Bush and congressional Republicans, eager to signal the public that they do not support an open-ended commitment to Iraq, have both embraced these so-called benchmarks. Unlike Democrats, they generally oppose using benchmarks to require specific actions, such as troop withdrawals.
Rep. John Boehner of Ohio, the House Republican leader, said at a news conference that the purpose of benchmarks should be to “see how the Iraqi government is doing,” rather than to establish deadlines for a troop withdrawal.
Opinion on the issue covered a wide spectrum. “The only good measure that exists in Iraq now is body counts, and that’s not a very good measure,” said Sen. Mark Pryor of Arkansas, a moderate Democrat.

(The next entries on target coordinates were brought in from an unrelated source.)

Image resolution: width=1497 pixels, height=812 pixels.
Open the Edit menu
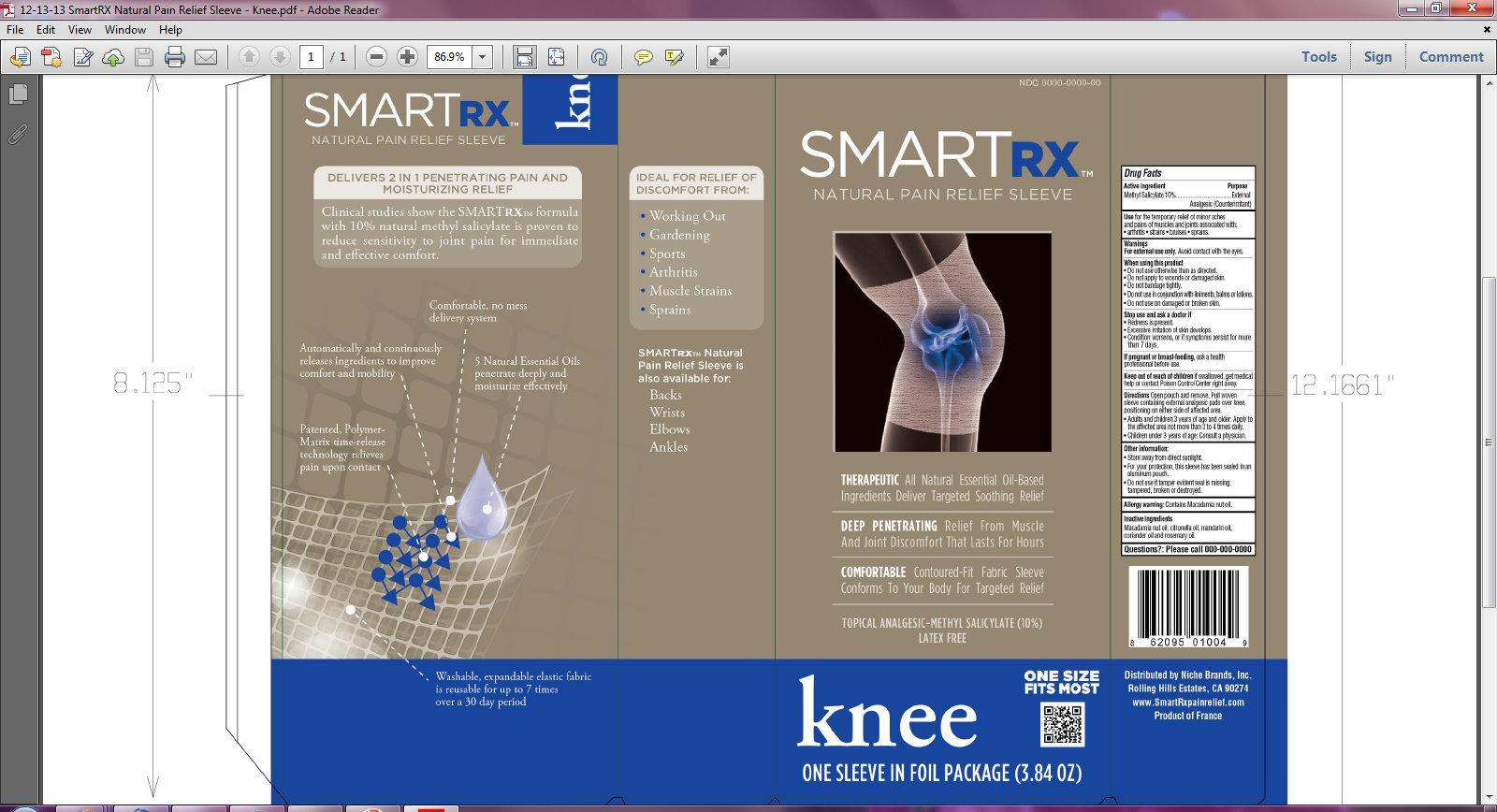click(46, 30)
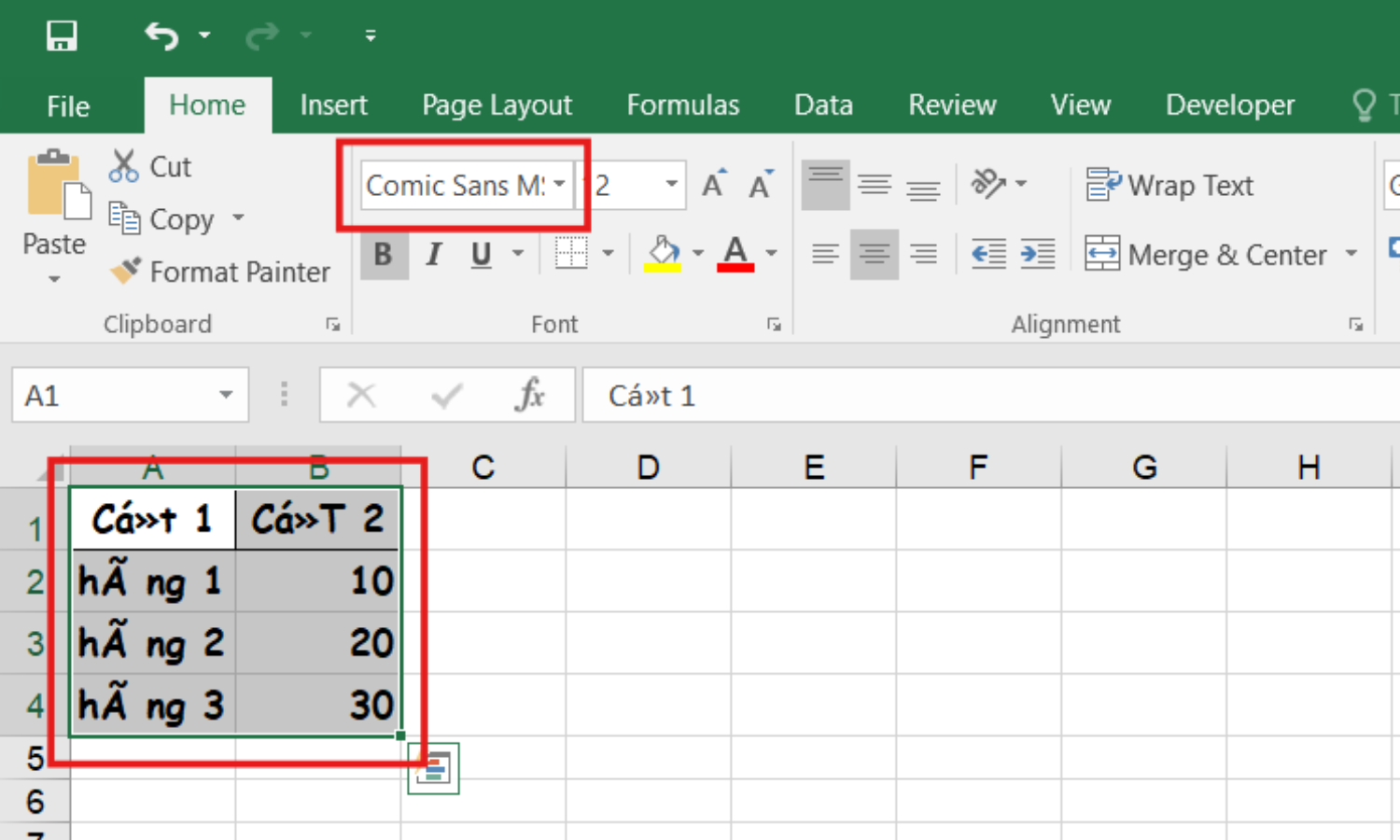Switch to the Formulas ribbon tab
The height and width of the screenshot is (840, 1400).
683,105
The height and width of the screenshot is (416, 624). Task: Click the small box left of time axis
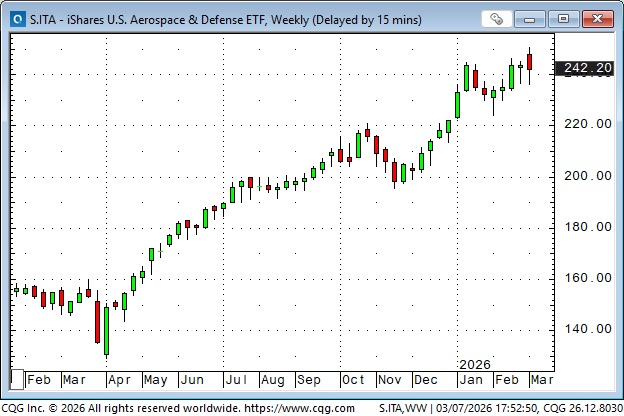(x=17, y=379)
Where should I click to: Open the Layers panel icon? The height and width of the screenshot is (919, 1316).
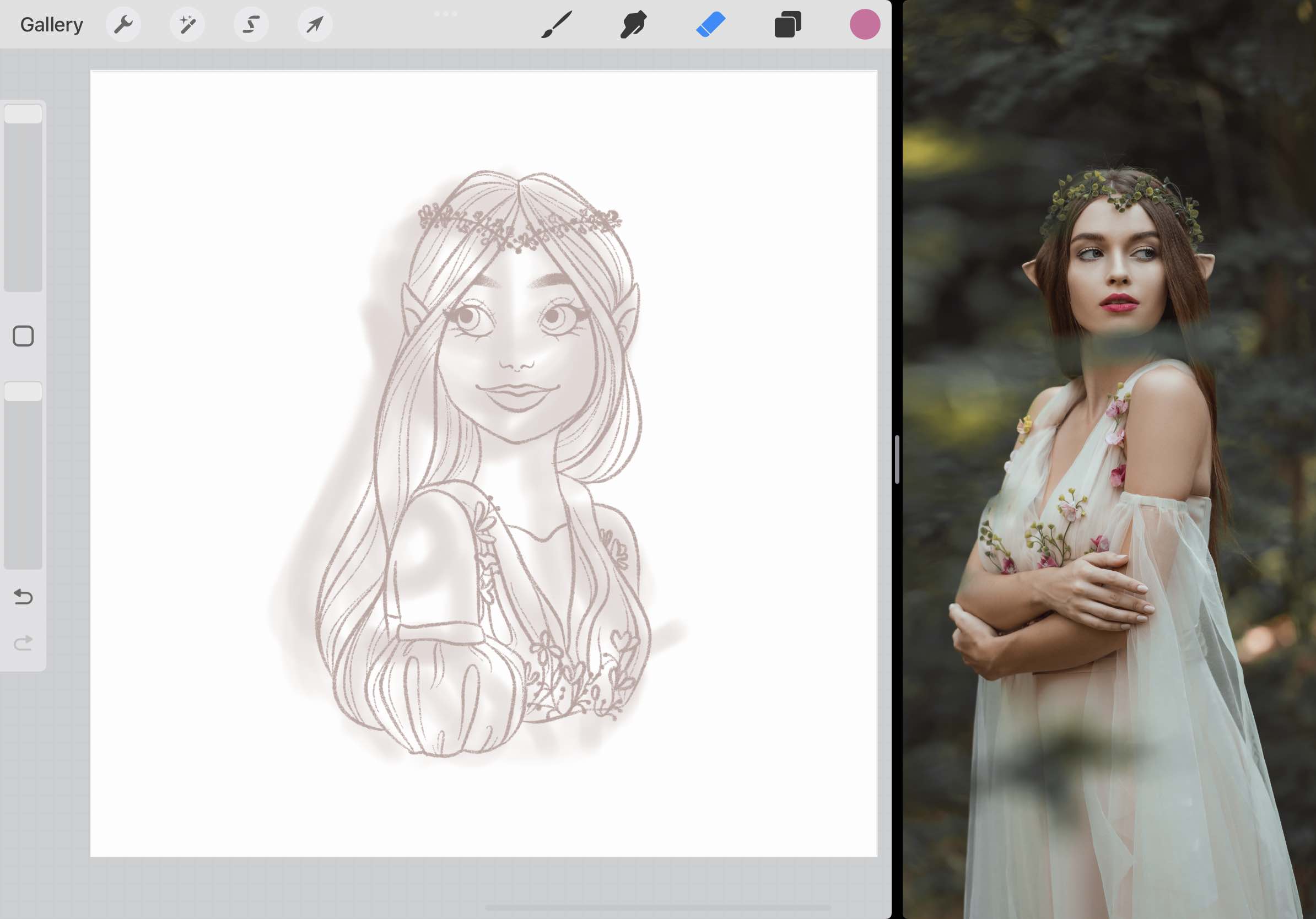click(x=788, y=25)
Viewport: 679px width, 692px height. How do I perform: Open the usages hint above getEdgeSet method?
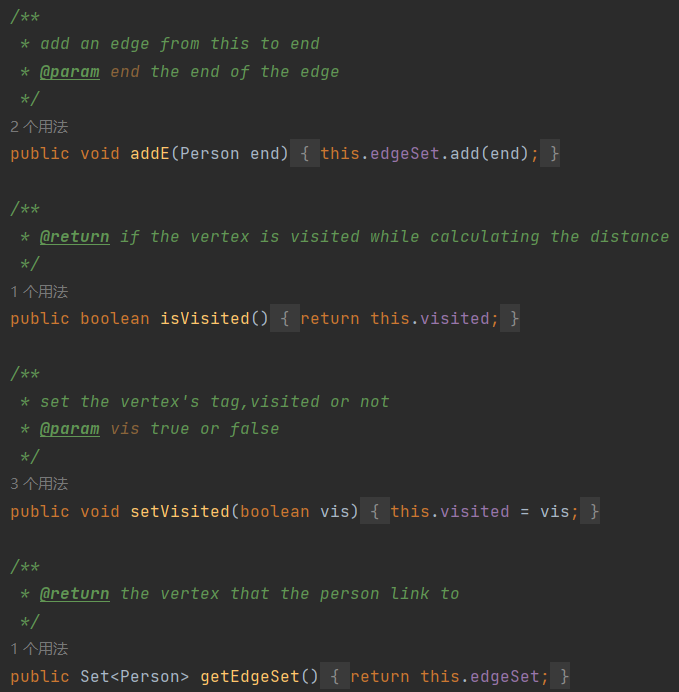[39, 649]
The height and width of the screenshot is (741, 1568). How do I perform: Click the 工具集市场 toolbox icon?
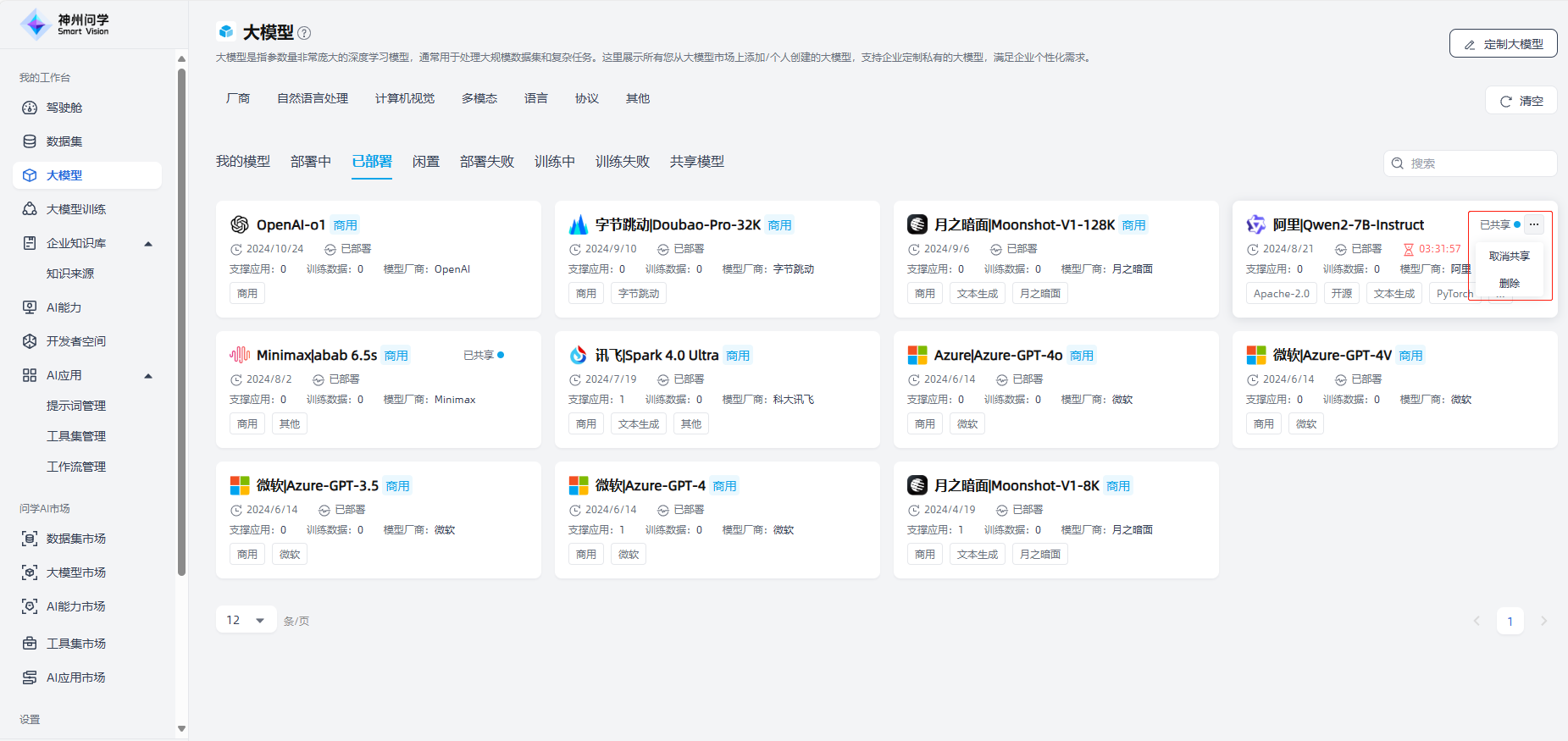pyautogui.click(x=30, y=644)
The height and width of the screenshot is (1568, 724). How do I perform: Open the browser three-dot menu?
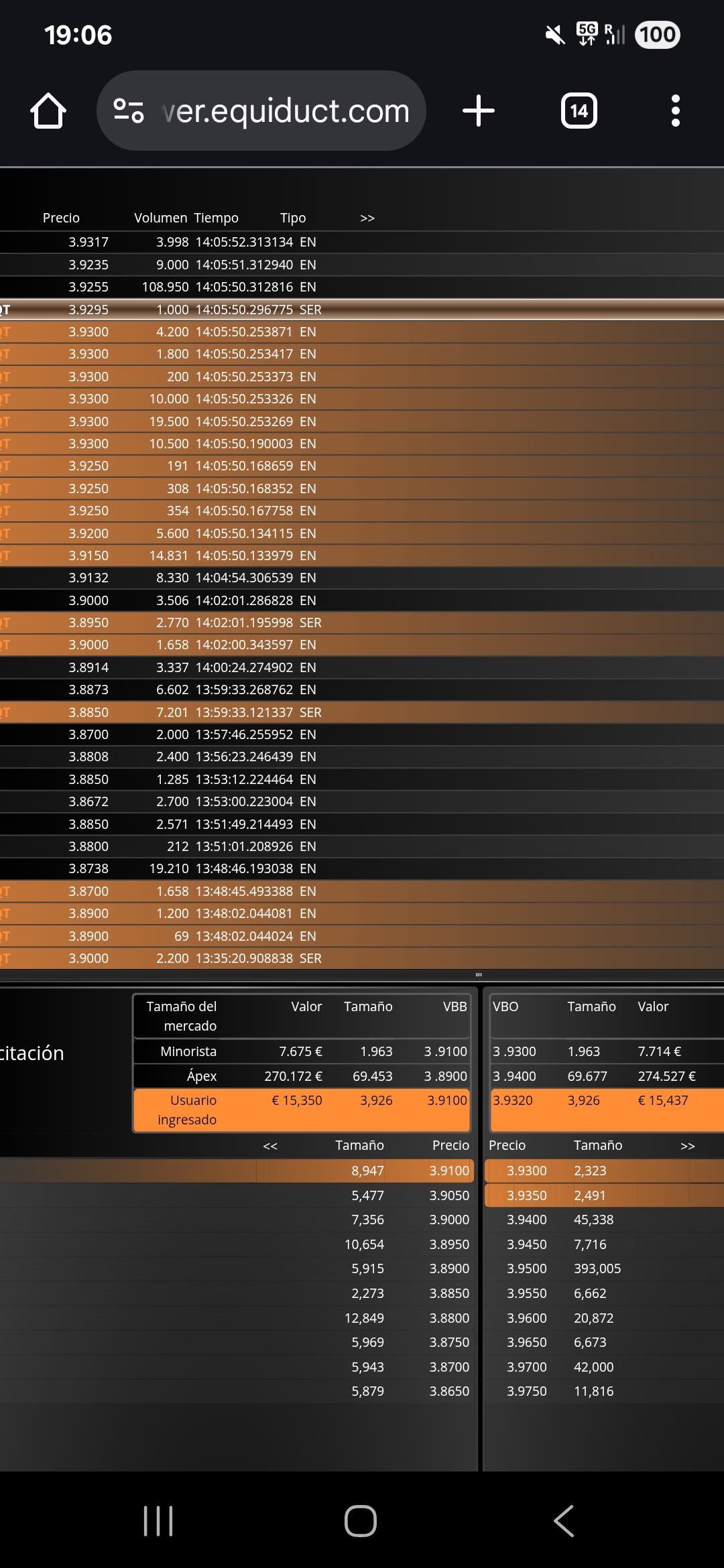click(x=675, y=111)
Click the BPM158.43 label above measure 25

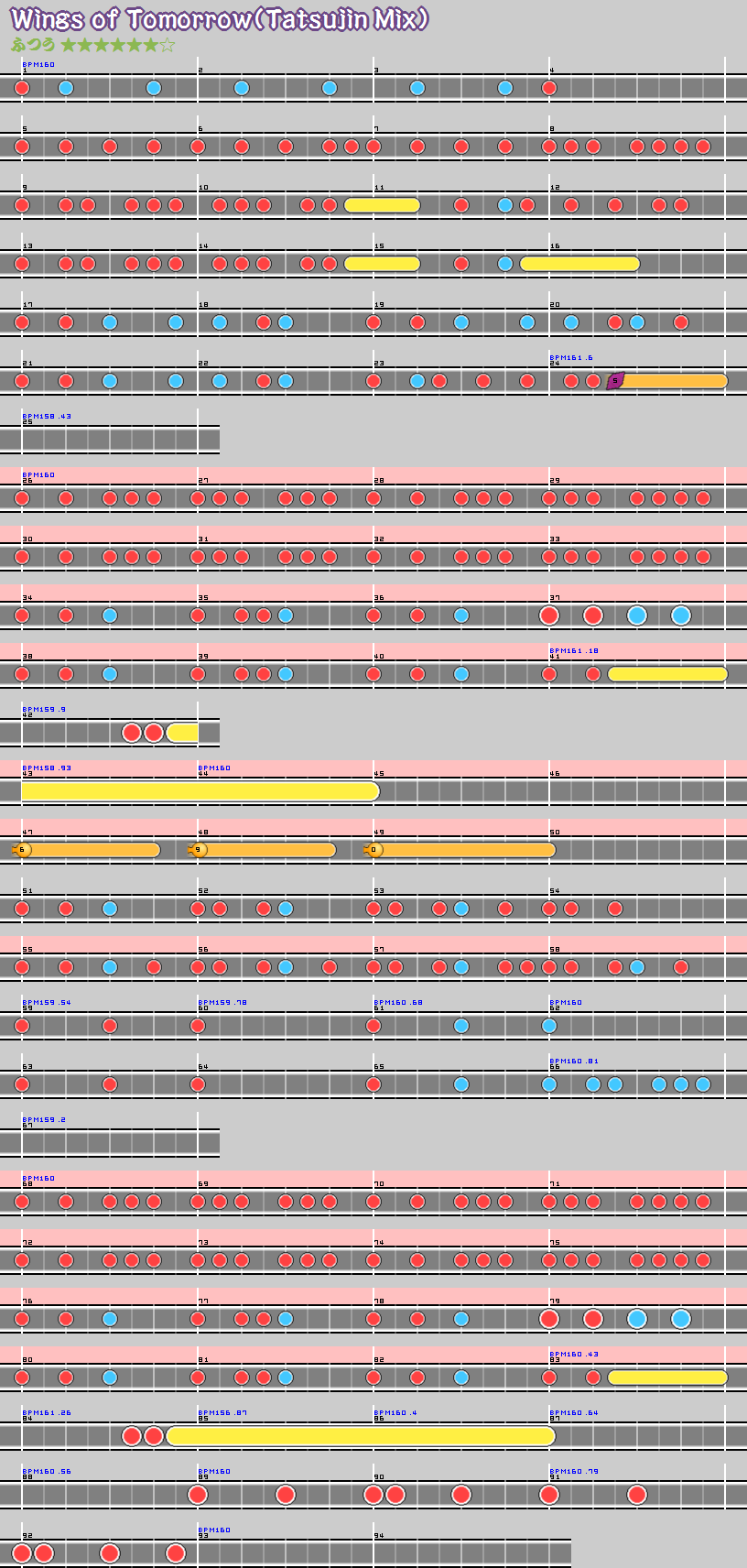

Congress acted as the top U.S. military commander in Iraq, Gen. David Petraeus, said at a Pentagon news conference that the U.S. mission “may get harder before it gets easier.”
Less than three months after Bush announced an increase in troop strength and a shift in tactics, Petraeus said improvements were evident in both Baghdad and the Anbar Province in western Iraq. At the same time, he said the accomplishments “have not come without sacrifice” and that greater American losses have resulted from increased car bombings and suicide attacks, plus the greater concentration of U.S. troops among the Iraqi population.
There were no surprises in the Senate vote, in which 48 Democrats and one independent joined Republicans Gordon Smith of Oregon and Chuck Hagel of Nebraska in supporting the bill. Sen. Joseph Lieberman, a Connecticut independent who typically votes with the Democrats, sided with 45 Republicans in opposition.
In a clear warning to the White House, Sen. Susan Collins, R-Maine, opposed the legislation but issued a statement saying her patience with the war was limited.
“If the president’s new strategy does not demonstrate significant results by August, then Congress should consider all options including a redefinition of our mission and a gradual but significant withdrawal of our troops next year,” she said. Like Hagel and Smith, Collins is coming up on a 2008 re-election campaign.
Democrats have long argued that Republicans must choose between a politically unpopular war on the one hand and a president of their own party on the other.
The legislation requires a troop withdrawal to begin July 1 if Bush cannot certify that the Iraqi government is making progress in disarming militias, reducing sectarian violence and forging political agreements, otherwise by Oct. 1.
While the beginning of a withdrawal is mandated, the balance of the pullback is merely advisory, to take place by April 1, 2008.
Troops could remain after that date to conduct counterterrorism missions, protect U.S. facilities and personnel and train Iraqi security forces.
The war aside, Democrats included more than $10 billion in the legislation that Bush did not ask for. Included was $3.5 billion for the victims of Hurricane Katrina; $2.3 billion for homeland security and smaller amounts for rural schools, firefighting, children’s health care and other programs.